Artificial Hivemind: The Open-Ended Homogeneity of Language Models (and Beyond)

Paper · arXiv 2510.22954 · Published October 27, 2025
Foundation ModelsEvaluationsAlignment

Large language models (LMs) often struggle to generate diverse, human-like creative content, raising concerns about the long-term homogenization of human thought through repeated exposure to similar outputs. Yet scalable methods for evaluating LM output diversity remain limited, especially beyond narrow tasks such as random number or name generation, or beyond repeated sampling from a single model. To address this gap, we introduce INFINITY-CHAT, a largescale dataset of 26K diverse, real-world, open-ended user queries that admit a wide range of plausible answers with no single ground truth. We introduce the first comprehensive taxonomy for characterizing the full spectrum of open-ended prompts posed to LMs, comprising 6 top-level categories (e.g., creative content generation, brainstorm & ideation) that further breaks down to 17 subcategories. Using INFINITY-CHAT, we present a large-scale study of mode collapse in LMs, revealing a pronounced Artificial Hivemind effect in open-ended generation of LMs, characterized by (1) intra-model repetition, where a single model consistently generates similar responses, and more so (2) inter-model homogeneity, where different models produce strikingly similar outputs. INFINITY-CHAT also includes 31,250 human annotations, across absolute ratings and pairwise preferences, with 25 independent human annotations per example. This enables studying collective and individual-specific human preferences in response to open-ended queries. Our findings show that state-of-the-art LMs, reward models, and LM judges are less well calibrated to human ratings on model generations that elicit differing idiosyncratic annotator preferences, despite maintaining comparable overall quality. Overall, INFINITY-CHAT presents the first large-scale resource for systematically studying real-world open-ended queries to LMs, revealing critical insights to guide future research for mitigating long-term AI safety risks posed by the Artificial Hivemind.
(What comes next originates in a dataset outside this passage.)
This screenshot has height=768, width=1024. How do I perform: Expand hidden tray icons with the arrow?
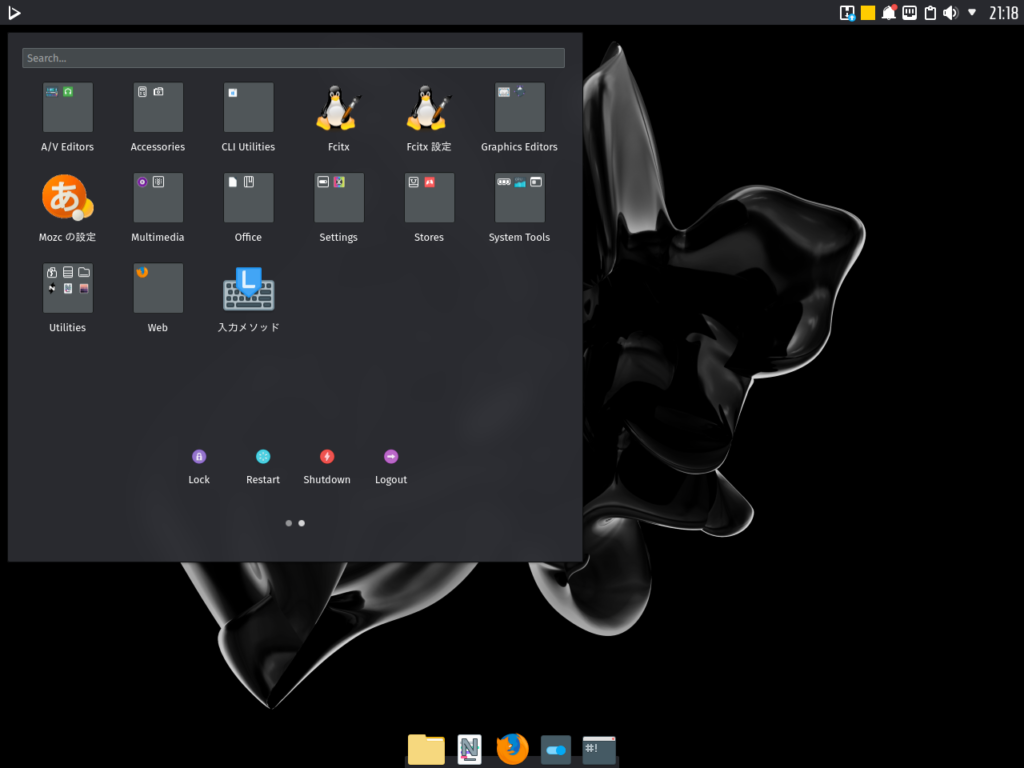[x=971, y=12]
We introduce INFINITY-CHAT, a large-scale dataset of 26K real-world open-ended queries spanning diverse, naturally occurring prompts mined from WildChat [94]. These queries admit a wide range of plausible answers with no single correct response. We further develop the first comprehensive taxonomy of open-ended LM queries, encompassing 6 top-level categories (e.g., Brainstorm & Ideation, and less explored types such as Speculative & Hypothetical Scenarios, and Skill Development) and 17 subcategories grounded in natural chatbot-user interactions.

Using INFINITY-CHAT, we systematically study intra- and inter-model mode collapse across 70+ open and closed source LMs (25 detailed in the main paper). We uncover a pronounced Artificial Hivemind effect: (1) intra-model repetition, where a single model repeatedly generates similar outputs, and, more critically, (2) inter-model homogeneity, where different models independently converge on similar ideas with minor variations in phrasing. The latter warns that model ensembles may not yield true diversity when their constituents share overlapping alignment and training priors.

Beyond generative behaviors, we also examine whether LMs are calibrated to assess alternative responses of comparable quality to open-ended queries. To enable this study, we collect 31,250 human annotations on distinct model responses in INFINITY-CHAT, encompassing both absolute quality ratings and pairwise preferences, with dense annotations from 25 independent annotators per query–response pair. Our results show that LMs, reward models, and LM-based judges are often miscalibrated with respect to human ratings on responses that elicit divergent, idiosyncratic preferences among annotators despite comparable overall quality. This exposes key limitations in current modeling pipelines, which tend to assume a single, consensus notion of quality and thus overlook or fail to reward the diverse, pluralistic preferences that arise in open-ended responses.

Altogether, our work introduces a comprehensive framework for evaluating realistic open-endedness, diversity, and pluralistic alignment in LMs, both within and across LMs. By integrating real-world queries, a taxonomy of query types, and dense human annotations, INFINITY-CHAT provides a useful resource for diagnosing the Artificial Hivemind effect and for guiding the development of safer, more expressive, and more resourceful LMs that better empower human creativity.

For example, Figure 6 shows that DeepSeek-V3 and gpt-4o-2024-11-20 generate overlapping phrases like “Elevate your iPhone with our,” “sleek, without compromising,” and “with bold, eye-catching” in answer to the query “Create a description with 2-3 sentences for an iPhone case collection that is a slim-fitted case with bold designs.” In some cases, models output identical responses: for “Generate a motto for a social media page focused on successes, wealth, and self-help,” both qwen-max-2025-01-25 and qwen-plus-2025-01-25 generate “Empower Your Journey: Unlock Success, Build Wealth, Transform Yourself.” These instance-level verbatim overlaps illustrate the severity of the “Artificial Hivemind” effect across models.